## Compiti da svolgere
1 > Secondo il brano sulle sculture, dove sono state presentate il 30 ottobre le opere tratte dal romanzo "Nato con le ali"?
2 > Trascrivi fedelmente il brano sulle sculture partendo dalle parole "Una menzione merita" e fermandoti dopo "di stretta attualità.".
3 > Elenca tutti gli autori di opere letterarie (racconti, romanzi, poesie o altri scritti) che il brano sulle sculture nomina come fonte d'ispirazione.

## Sezione del documento
Riferimento per queste sculture sono state, non di rado, letture, versi, pubblicazioni ricordate o accennate da semplici o sintetiche “citazioni”.

E’ il caso di “Da noi il pane …..aveva il sapore del grano” di Mario Trufelli, di “Sto come sfera su superficie liscia” di Nicol Ragone (dalla raccolta di poesie “Ventanni sono pochi”), di “Fascinazione” o “Sorgente dell’oblìo” ispirate dal racconto di Mimmo Sammartino “Vito ballava con le streghe”.

Un esempio ulteriore sono i motivi tratti dal romanzo di Anna Teresa Laurita “Nato con le ali” che hanno portato a “Geremia”, a “In-coscienza” e alla stessa “Nata con le ali”(il 30 ottobre presentate, insieme al libro, alla Biblioteca Nazionale di Potenza).

Una menzione merita anche “Memoria implicita” scaturita da un passaggio concettuale focalizzato in una discussione col mio amico psichiatra Guglielmo Campione sulle teorie e le tesi dello scienziato Wilfred Ruprecht Bion sulle forme di consapevolezza della fase fetale, che precedono la nascita.

Sempre sulla scrittura-lettura o meglio sulle domande esistenziali che vengono affrontate, si fondano alcuni progetti di pannelli la cui titolazione ne rilancia i contenuti di stretta attualità.

## Dati forniti
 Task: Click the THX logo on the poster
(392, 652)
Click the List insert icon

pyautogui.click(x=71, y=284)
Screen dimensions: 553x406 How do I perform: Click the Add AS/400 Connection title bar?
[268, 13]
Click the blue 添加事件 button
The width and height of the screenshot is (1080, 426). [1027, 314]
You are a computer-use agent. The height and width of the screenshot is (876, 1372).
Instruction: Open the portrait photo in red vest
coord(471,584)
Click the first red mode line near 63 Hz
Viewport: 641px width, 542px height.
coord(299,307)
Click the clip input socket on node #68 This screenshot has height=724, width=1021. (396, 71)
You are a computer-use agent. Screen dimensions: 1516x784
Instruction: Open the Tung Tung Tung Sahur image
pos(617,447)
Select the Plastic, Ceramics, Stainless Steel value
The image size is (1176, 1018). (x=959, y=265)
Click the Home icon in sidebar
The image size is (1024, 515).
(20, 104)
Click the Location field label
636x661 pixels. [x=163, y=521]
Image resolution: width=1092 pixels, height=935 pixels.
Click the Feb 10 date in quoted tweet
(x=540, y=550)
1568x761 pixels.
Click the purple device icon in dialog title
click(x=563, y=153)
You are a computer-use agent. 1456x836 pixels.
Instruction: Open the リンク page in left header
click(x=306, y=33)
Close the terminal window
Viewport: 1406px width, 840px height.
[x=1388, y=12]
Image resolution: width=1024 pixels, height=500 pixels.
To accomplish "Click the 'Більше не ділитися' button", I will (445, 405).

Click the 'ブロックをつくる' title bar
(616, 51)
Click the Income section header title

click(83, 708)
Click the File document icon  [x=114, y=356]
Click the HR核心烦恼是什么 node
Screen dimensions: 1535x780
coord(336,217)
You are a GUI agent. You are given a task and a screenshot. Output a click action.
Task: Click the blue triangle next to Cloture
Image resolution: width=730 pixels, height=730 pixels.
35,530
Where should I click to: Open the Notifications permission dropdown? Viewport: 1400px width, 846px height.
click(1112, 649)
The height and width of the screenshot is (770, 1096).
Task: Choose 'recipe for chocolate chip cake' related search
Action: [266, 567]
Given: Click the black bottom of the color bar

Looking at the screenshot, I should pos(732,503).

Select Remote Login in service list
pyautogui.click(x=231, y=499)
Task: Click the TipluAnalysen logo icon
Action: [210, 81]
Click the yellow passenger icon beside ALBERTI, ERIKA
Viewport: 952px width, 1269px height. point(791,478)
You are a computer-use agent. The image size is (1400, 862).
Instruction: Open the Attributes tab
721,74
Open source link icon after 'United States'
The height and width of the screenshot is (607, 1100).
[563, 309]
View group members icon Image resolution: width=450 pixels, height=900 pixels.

## Esiti dei compiti
1 > Alla Biblioteca Nazionale di Potenza.

2 >
Una menzione merita anche “Memoria implicita” scaturita da un passaggio concettuale focalizzato in una discussione col mio amico psichiatra Guglielmo Campione sulle teorie e le tesi dello scienziato Wilfred Ruprecht Bion sulle forme di consapevolezza della fase fetale, che precedono la nascita.

Sempre sulla scrittura-lettura o meglio sulle domande esistenziali che vengono affrontate, si fondano alcuni progetti di pannelli la cui titolazione ne rilancia i contenuti di stretta attualità.

3 > Mario Trufelli, Nicol Ragone, Mimmo Sammartino, Anna Teresa Laurita